Intrusions continue to center on credential access and timed execution outside standard business hours. The Sophos Active Adversary Report 2026 analyzes 661 incident response and managed detection and response cases handled between November 1, 2024 and October 31, 2025, spanning organizations in 70 countries.
The dataset examines how attackers gain access, how quickly they reach key systems, and when ransomware and data theft occur.
Identity-related root causes as a proportion of all cases covered in the last four years of the Active Adversary Report. (Source: Sophos)
Identity compromise leads initial access
Identity related techniques accounted for 67% of root causes across the cases analyzed. The category includes compromised credentials, brute force activity, phishing, and other forms of identity abuse.

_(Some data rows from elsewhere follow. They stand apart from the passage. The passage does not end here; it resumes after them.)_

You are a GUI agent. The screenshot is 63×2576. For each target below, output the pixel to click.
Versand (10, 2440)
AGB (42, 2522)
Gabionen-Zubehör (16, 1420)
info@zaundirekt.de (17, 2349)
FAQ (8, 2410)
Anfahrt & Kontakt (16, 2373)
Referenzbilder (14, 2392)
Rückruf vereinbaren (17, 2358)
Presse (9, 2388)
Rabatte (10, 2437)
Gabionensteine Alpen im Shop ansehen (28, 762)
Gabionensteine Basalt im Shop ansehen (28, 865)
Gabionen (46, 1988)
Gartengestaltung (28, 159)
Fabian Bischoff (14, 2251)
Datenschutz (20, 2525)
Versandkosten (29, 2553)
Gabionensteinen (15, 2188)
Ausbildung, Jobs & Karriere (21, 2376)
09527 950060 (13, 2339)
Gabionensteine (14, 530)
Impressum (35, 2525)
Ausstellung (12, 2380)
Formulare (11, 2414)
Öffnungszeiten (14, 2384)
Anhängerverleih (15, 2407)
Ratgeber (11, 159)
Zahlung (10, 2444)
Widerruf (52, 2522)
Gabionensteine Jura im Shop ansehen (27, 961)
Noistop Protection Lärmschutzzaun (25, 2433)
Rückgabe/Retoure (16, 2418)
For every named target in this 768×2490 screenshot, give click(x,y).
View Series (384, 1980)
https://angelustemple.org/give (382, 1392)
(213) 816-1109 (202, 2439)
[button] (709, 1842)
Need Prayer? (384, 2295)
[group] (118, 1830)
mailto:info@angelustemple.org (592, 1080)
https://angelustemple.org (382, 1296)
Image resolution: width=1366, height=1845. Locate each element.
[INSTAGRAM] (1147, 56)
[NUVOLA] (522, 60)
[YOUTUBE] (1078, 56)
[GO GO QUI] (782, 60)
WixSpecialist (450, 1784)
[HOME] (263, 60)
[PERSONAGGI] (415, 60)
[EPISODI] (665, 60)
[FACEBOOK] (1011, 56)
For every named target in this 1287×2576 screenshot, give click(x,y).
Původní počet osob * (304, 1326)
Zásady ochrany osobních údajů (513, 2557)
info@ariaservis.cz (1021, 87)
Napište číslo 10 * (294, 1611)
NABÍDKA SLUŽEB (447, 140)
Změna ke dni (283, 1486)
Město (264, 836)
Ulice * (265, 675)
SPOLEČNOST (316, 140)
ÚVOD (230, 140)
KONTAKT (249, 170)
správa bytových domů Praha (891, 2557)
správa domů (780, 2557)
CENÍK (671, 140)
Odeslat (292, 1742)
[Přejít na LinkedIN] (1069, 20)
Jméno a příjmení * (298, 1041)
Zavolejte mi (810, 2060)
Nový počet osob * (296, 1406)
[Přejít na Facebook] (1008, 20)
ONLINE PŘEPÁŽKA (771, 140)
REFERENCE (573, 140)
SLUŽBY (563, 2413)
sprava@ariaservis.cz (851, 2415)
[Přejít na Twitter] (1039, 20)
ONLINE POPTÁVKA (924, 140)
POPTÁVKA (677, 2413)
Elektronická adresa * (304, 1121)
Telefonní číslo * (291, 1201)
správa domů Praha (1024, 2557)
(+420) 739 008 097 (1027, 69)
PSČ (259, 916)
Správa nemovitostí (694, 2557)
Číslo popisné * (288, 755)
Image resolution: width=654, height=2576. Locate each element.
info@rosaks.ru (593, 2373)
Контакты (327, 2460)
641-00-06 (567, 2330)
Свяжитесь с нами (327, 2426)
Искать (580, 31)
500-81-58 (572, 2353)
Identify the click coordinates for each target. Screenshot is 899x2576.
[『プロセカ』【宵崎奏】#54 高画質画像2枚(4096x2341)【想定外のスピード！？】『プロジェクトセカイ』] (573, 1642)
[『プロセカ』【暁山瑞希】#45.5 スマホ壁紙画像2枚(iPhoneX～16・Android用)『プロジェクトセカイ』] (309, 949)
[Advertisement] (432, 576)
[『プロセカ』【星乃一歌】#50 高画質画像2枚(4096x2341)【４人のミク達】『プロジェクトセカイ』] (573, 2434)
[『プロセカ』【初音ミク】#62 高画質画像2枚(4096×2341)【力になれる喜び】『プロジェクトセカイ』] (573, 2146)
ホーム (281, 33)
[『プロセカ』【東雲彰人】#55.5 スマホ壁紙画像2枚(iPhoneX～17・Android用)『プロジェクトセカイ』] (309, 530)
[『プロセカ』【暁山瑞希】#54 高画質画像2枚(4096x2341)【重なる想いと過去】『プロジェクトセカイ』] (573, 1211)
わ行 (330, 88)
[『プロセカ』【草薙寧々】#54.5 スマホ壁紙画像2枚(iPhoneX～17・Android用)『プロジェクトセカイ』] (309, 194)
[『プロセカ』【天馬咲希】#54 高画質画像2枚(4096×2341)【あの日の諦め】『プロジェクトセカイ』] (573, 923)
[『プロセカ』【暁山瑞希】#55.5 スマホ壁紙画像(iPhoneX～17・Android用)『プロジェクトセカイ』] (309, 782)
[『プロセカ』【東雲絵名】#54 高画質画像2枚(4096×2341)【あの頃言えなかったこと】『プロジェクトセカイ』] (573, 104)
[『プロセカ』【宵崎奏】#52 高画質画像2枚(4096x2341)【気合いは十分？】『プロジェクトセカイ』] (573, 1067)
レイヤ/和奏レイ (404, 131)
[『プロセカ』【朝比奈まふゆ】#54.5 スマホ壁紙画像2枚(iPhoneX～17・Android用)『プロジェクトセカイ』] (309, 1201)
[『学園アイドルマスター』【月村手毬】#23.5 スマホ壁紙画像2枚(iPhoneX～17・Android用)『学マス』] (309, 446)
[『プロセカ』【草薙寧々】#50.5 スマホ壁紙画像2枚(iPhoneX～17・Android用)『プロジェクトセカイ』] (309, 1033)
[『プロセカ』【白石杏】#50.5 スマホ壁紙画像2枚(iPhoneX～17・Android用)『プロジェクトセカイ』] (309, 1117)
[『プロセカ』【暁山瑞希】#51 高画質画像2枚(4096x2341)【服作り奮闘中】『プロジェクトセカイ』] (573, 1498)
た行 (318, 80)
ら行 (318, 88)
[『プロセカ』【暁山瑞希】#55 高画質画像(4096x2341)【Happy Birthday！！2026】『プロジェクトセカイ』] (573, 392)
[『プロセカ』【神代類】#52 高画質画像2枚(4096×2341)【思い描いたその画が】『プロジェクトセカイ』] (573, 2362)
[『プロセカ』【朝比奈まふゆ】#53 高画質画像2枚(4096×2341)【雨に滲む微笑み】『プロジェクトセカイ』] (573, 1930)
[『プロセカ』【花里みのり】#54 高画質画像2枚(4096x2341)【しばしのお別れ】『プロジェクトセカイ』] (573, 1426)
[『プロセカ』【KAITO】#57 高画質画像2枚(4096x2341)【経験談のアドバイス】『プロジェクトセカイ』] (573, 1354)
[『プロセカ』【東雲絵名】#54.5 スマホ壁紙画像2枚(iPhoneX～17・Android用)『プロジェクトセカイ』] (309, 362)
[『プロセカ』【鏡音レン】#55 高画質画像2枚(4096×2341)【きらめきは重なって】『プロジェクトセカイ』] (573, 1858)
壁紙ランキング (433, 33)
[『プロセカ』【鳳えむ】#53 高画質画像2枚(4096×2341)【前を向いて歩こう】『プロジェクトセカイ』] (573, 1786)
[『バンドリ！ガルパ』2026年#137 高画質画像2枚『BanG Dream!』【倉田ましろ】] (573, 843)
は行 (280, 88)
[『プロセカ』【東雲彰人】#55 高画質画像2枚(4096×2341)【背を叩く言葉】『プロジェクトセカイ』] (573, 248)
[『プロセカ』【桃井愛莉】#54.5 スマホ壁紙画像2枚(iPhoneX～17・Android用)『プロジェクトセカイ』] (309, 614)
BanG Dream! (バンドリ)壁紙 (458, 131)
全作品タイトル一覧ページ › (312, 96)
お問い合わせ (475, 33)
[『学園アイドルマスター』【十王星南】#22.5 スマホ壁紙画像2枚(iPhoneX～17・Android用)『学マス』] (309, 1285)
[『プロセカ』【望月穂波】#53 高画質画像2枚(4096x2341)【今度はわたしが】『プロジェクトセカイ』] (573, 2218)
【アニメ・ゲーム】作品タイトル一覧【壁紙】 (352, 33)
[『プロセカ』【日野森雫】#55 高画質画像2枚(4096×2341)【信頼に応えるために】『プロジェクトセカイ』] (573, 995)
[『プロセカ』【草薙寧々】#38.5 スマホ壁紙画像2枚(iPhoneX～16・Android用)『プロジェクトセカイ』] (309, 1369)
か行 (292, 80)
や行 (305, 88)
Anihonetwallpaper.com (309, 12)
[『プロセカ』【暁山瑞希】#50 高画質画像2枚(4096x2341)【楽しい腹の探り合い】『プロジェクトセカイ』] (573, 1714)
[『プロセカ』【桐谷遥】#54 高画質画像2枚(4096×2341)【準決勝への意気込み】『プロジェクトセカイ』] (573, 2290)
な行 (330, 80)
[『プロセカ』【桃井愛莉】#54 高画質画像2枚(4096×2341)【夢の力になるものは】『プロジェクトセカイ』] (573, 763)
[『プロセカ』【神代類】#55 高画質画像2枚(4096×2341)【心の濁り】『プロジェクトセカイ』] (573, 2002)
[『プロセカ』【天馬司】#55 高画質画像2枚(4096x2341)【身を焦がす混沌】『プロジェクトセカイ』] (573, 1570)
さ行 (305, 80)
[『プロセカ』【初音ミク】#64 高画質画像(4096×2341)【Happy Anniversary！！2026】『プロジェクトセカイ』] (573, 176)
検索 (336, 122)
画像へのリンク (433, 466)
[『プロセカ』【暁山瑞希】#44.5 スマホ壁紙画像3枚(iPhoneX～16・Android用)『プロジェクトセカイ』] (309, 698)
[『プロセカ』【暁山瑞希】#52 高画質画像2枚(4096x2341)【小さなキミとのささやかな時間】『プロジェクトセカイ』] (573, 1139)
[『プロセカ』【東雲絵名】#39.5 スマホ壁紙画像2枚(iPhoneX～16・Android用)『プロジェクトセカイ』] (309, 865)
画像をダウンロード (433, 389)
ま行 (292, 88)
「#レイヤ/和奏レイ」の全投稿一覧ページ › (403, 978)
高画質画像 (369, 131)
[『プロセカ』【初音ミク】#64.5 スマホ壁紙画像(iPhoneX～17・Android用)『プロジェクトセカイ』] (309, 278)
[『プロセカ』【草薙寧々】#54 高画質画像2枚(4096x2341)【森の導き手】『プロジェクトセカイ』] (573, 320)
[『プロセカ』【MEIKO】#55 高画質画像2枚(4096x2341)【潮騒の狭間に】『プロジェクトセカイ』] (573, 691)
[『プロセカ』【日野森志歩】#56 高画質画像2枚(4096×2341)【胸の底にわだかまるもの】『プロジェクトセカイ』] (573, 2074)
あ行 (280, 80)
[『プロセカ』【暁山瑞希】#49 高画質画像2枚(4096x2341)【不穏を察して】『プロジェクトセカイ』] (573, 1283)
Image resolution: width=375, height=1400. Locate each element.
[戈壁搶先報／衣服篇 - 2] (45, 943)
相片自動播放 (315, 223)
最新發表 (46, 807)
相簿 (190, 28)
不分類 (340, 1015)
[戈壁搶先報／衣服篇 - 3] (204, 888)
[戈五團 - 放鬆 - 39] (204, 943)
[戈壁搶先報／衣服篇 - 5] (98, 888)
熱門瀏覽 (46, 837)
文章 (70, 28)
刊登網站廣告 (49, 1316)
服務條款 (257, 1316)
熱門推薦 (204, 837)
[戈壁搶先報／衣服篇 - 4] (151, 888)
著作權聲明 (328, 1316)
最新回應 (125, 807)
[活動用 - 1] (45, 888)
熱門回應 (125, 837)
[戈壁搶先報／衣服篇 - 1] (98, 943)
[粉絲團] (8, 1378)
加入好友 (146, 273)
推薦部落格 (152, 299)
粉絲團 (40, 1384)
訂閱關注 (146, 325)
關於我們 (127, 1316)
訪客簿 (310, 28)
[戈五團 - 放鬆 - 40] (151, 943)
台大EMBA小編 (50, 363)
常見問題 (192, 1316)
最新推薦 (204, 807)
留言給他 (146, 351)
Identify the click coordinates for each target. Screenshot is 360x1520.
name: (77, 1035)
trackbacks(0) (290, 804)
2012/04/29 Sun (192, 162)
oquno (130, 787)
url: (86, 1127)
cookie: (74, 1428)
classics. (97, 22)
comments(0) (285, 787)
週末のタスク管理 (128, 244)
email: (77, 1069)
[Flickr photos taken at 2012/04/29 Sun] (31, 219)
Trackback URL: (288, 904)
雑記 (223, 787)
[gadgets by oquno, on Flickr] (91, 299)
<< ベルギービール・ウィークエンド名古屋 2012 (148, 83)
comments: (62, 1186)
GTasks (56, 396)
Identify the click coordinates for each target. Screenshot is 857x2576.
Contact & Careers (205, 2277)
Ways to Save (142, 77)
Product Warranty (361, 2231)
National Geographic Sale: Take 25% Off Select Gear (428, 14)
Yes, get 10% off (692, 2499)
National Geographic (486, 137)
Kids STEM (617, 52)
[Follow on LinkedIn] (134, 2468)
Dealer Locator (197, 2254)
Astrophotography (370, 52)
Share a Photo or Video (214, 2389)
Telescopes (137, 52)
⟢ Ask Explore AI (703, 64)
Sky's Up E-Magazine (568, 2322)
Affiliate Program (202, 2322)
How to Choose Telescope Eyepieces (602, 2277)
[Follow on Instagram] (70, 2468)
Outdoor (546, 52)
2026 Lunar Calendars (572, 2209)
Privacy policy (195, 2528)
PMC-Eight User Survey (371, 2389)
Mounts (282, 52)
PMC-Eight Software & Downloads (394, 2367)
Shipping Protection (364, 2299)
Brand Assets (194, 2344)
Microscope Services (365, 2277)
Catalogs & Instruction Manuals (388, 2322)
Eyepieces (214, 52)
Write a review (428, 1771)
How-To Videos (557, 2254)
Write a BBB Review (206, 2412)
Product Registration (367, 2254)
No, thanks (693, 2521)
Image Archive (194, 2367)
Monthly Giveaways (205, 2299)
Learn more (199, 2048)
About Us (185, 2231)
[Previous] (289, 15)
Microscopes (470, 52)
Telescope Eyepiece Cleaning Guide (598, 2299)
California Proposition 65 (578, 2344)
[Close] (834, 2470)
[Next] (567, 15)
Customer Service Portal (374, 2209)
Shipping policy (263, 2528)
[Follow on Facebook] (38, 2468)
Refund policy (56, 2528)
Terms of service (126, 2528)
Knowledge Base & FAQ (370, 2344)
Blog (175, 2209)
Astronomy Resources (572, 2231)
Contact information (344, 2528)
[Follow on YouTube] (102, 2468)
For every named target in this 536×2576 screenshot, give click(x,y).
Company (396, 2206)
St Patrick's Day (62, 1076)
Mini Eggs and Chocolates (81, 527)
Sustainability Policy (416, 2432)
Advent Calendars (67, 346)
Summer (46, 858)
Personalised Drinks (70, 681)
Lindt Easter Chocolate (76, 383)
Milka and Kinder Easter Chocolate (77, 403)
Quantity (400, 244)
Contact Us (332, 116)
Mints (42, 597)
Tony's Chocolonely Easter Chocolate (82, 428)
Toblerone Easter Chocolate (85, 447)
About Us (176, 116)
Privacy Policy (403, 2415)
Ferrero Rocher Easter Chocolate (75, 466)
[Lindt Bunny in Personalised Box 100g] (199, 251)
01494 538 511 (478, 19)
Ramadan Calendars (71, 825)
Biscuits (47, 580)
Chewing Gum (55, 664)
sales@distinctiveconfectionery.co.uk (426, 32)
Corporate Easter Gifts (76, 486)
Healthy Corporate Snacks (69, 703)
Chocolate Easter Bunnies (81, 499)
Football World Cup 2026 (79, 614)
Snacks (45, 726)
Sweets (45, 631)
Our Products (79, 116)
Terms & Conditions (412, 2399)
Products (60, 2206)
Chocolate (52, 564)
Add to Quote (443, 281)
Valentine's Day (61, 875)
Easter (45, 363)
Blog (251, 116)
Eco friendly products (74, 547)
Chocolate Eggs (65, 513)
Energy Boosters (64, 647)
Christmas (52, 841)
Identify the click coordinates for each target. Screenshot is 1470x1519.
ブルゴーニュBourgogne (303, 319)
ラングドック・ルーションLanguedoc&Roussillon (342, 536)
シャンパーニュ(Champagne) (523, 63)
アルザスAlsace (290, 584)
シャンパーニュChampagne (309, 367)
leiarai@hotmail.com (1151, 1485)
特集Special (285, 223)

“The most concerning change, meanwhile, has also been years in the making: The dominance of identity-related root causes — brute-force attacks, phishing, and other compromised-credential tactics — for successful initial access. This constellation of tactics leverages weaknesses that can’t be addressed by simple patch hygiene and occasionally acts as a bonus multiplier for attacks in progress,” Sophos researchers explained.
The proportion places credential misuse at the center of intrusion activity observed during the reporting period. Identity-based access represented the most frequently identified starting point in the incidents reviewed.
The persistence of identity compromise within industries reflects the continued exposure of authentication systems and user accounts. Credential-related access methods appeared more often than vulnerability exploitation or other technical entry points in the dataset.
Movement to directory services happens quickly
After initial access, attackers frequently pivot toward centralized identity infrastructure. The median time to reach Active Directory was 3.4 hours from the start of the intrusion. That early window represents the period when containment has the greatest potential to limit downstream impact.
AD remains a high value target because it governs authentication, authorization, and policy enforcement across large portions of enterprise environments. Gaining a foothold there expands visibility into user accounts, group memberships, and administrative pathways.
The speed reflected in the 3.4 hour median underscores how compressed early attack timelines have become. The interval between credential misuse and directory level access can fit within a single work shift.
Throughout the dataset, median dwell time was three days. That figure measures the time between the start of malicious activity and detection by defenders.
A three day window provides room for reconnaissance, credential harvesting, privilege escalation, and staging for ransomware or data theft. It reflects the gap between initial compromise and the point when suspicious behavior surfaces through monitoring tools or investigative response.
Ransomware deployment concentrates outside business hours
Timing patterns show that the most disruptive stages of ransomware incidents often occur when organizations are operating with reduced staffing. In 88% of ransomware cases, encryption was deployed during non business hours.
Data exfiltration followed a similar pattern, with 79% of theft activity also occurring outside the typical workday.
Off hours deployment increases the likelihood that encryption or large scale data transfers proceed without immediate interruption. It places emphasis on monitoring coverage that extends beyond standard schedules.
AI shows incremental impact
Expectations of a dramatic shift driven by generative AI did not materialize in the cases reviewed.
The findings describe generative AI as adding speed, volume, and noise to the threat landscape. Improvements in phishing language, grammar, and personalization reflect that influence. Attackers can produce more polished messages and iterate quickly throughout campaigns, increasing the scale of outreach without changing the underlying access methods.
Generative tools also lower the technical barrier for creating convincing lures, scripts, and fraudulent communications. That effect broadens participation in social engineering activity and supports higher campaign throughput. The technology acts as a force multiplier for existing techniques.
“While it seems inevitable that GenAI will someday cross the threshold into fully autonomous attacks, and possibly generate novel attack vectors and malware along the way, we aren’t there yet. In the short term, the attacker gains will be — again — speed, volume, and democratization,” the researchers said.
The dataset does not identify autonomous AI-driven campaigns replacing established tactics. Identity compromise, directory targeting, ransomware deployment, and data theft remained central elements in the cases examined.